For the Novice: How to Find the Right Club
The importance of finding a club that
meets your needs and personality.
By Michael Chan
Many people visit Toastmasters clubs with the goal of improving their speaking skills. They know that Toastmasters offers an effective and enjoyable experience that will no doubt help them reach their goal. However, what they often overlook is the importance of selecting a suitable Toastmasters club to join – a club that meets their particular needs and preferences. Being involved with the right group can mean the difference between having a good experience or a great one.
Our club often has guests who need help in selecting the right club for themselves. So I’ve outlined some useful tips that will not only guide guests in finding the right club, but will also give clues to existing club members on criteria used by guests when evaluating their club. Here are some of the topics you should consider and discuss with potential guests:
• Take Your Time. The great thing about Toastmasters is that there is never any pressure for guests to join. Guests are free to shop around looking for the right club. In fact, our club always encourages guests to observe our meeting, how supportive the environment is, and how members can really improve their public speaking skills. Some guests may not realize they can go from club to club, observing which one best suits their person- ality. It is our duty as Toastmasters to let guests know that taking time to find the right club is an important process and should not be rushed. Make sure guests know there is no obligation to join, and they are free to visit as often as possible until they are comfortable that your club offers the right fit for them.

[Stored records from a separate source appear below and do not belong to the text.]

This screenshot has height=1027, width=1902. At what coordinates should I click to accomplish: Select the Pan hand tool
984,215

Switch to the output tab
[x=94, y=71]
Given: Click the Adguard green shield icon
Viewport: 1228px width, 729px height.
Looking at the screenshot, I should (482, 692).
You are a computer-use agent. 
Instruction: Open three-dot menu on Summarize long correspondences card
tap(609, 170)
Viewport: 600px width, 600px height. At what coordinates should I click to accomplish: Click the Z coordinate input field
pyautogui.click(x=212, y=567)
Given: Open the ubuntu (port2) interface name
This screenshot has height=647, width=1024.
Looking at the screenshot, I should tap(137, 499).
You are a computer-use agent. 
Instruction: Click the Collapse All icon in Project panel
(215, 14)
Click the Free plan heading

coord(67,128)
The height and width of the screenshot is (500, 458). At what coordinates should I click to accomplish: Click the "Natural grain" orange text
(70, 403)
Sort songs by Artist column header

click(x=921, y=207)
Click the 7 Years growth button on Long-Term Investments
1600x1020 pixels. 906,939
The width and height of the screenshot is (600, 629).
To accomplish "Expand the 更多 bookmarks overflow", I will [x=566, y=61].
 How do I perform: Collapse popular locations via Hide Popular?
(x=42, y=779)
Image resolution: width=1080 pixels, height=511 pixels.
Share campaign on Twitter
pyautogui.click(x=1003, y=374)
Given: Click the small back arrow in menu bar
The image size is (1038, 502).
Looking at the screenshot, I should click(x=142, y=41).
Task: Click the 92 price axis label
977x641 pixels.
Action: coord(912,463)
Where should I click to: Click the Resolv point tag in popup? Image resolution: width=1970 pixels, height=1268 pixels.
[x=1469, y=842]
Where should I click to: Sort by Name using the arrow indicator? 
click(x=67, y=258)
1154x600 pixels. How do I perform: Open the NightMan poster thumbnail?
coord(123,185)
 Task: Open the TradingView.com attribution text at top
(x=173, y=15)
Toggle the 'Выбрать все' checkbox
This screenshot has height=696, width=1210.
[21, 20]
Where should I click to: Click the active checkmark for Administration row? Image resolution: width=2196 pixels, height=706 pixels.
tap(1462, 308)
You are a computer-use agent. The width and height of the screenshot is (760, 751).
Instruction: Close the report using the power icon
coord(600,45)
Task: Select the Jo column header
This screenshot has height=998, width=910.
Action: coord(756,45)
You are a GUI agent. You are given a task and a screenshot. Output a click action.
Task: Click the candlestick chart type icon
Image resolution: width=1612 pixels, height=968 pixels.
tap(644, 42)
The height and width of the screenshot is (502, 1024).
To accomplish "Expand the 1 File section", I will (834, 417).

• Schedule. This is obvious; you want guests to join a Toastmasters club whose meeting times fit their schedule. Keeping good attendance is always a top priority for all Toastmasters clubs. One way to ensure good attendance is to make sure meetings are conveniently scheduled. Everyone has a life outside of Toastmasters, whether it is a job, family or other commitment. Make sure guests know how often meetings take place, when meetings usually start, and for how long meetings usually last. For instance, many Toastmasters clubs have meetings that run in excess of one hour, which would make it difficult for members who meet during their lunch hour. Our club keeps meetings efficient and on time because some members have a long commute back home. You may notice that some guests have a very busy schedule and recommend they join a club that conducts its meeting during lunch hours.
• Location Location Location! Make sure the guests find the location of your club convenient. It is always best to join a Toastmasters club that meets in an accessible and easy-to-find location. One of the most important factors in determining how often members show up for a meeting is determined by how easily they can get to the meeting spot. Ensure the guests know that all meetings will take place at a certain location and regularly ask if that location is convenient for them.
• Atmosphere. Let guests know the type of atmosphere your club has. Is it relaxed, where meetings are run in a causal manner, or is the club fairly strict in dress code and how meetings are conducted? Ideally, you want guests to join a club that fits their personality type. If you are more of a casual dresser who enjoys wearing flip flops, than joining a club that requires members to wear business attire would not be suitable.
• Specialization. Finally, some Toastmasters clubs are specialized for a particular organization, occupational background or skill. However, many specialized clubs are still open to the general public. Other Toastmasters clubs are restricted to the people who work in that organization. Ask the guests if they are looking for specific career interests and see if your club offers a good fit. At this point, if you club does not fit the specialization of the guest member, you should direct them to a local club that might better fit their needs.
Don’t be offended by this! Some people forget that Toastmasters meetings are also an excellent place to network with others in their field of work. But make sure the guests know that even if their interests does not align with your club, it does not mean they would not benefit by joining your club!!
Speaking from personal experience, I am a member of Toastmasters I.T., which was primarily for technology-based professionals. But I don’t work in information technology! In fact, I am technologically-impaired but did not let that deter me from joining our club. In fact, I believe that joining a club that is out of your comfort zone encourages you to grow by exposing you to different people, learn new skills and increase your knowledge base.